What Is an Extreme Mortality Bond?

Events such as an earthquake, a pandemic, or a hurricane that lead to a large-scale loss of life are called extreme mortality events. Such events cause a risky situation for insurance companies because the companies end up paying heavily for a large number of insurance claims. To mitigate the risk, insurers securitize their issued policies in the form of bonds called extreme mortality bonds (EMBs). These are sold with a maturity period of three to five years, although they come with a condition linked to extreme events. It states that if the issuing insurance company faces a loss due to the occurrence of a particular extreme mortality event, then the issuer may no longer be obligated to pay the interest or the principal amount, or both.

Understanding Extreme Mortality Bonds (EMB)

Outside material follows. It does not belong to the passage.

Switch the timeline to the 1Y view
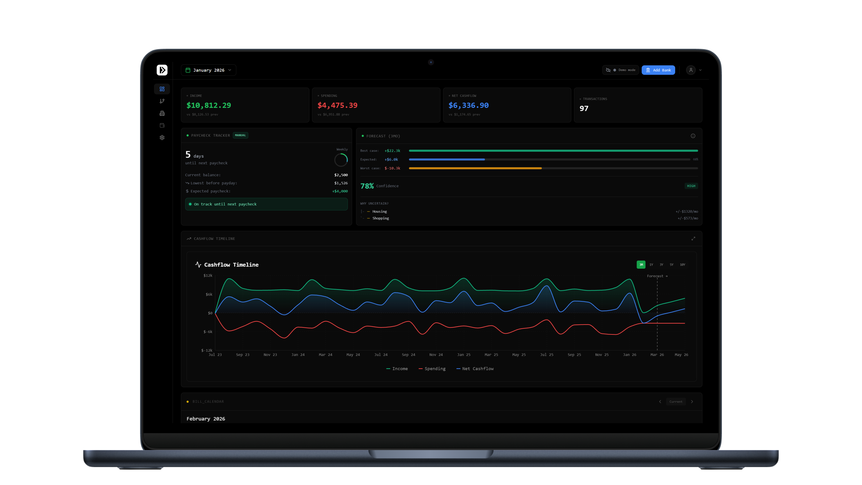Screen dimensions: 862x485 click(651, 264)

Essentially, extreme mortality bond (EMB) buyers may fully or partially lose their investment if an extreme mortality event occurs. The EMB issuer (insurance company) uses that amount to offset the losses from the high number of insurance claims it needs to settle. If no extreme event occurs during the investment period, investors receive the interest and principal amount. The insurer pays the high interest from the insurance premiums collected from insurance buyers.

A Win-Win

EMBs offer a win-win situation for both the bond issuer and the bond investor. The issuing company mitigates the risk of high payments in the case of extreme events, while the bond buyer benefits if a disaster does not occur. Recently, EMBs have remained stable, because investors have remained unconcerned about the threat of extreme mortality events caused by recent threats such as the 2014-2016 Ebola Outbreak in West Africa.

Since extreme mortality bonds are not linked to the stock market or other economic conditions, they offer a way to diversify. The offered interest on EMBs is usually high because disasters are rare. Some EMBs require mortality for a specific region to increase as much as 20% to 40% beyond what is normal for that region before investors lose capital. In the United States, that would mean an additional 500,000 deaths a year. That would require a major mortality event such as a pandemic on par with the 1918 Spanish flu pandemic, a world war, the detonation of a nuclear bomb or a massive climate event or terrorist attack. Only some of the victims of such an event would be insured by a given EMB’s issuer, further reducing the risk to investors.

Investors benefit from high returns on an EMB if all goes well, but also face the risk of losing principal and interest if a disaster does occur. Investors add EMBs to their portfolios in limited portions to benefit from diversification.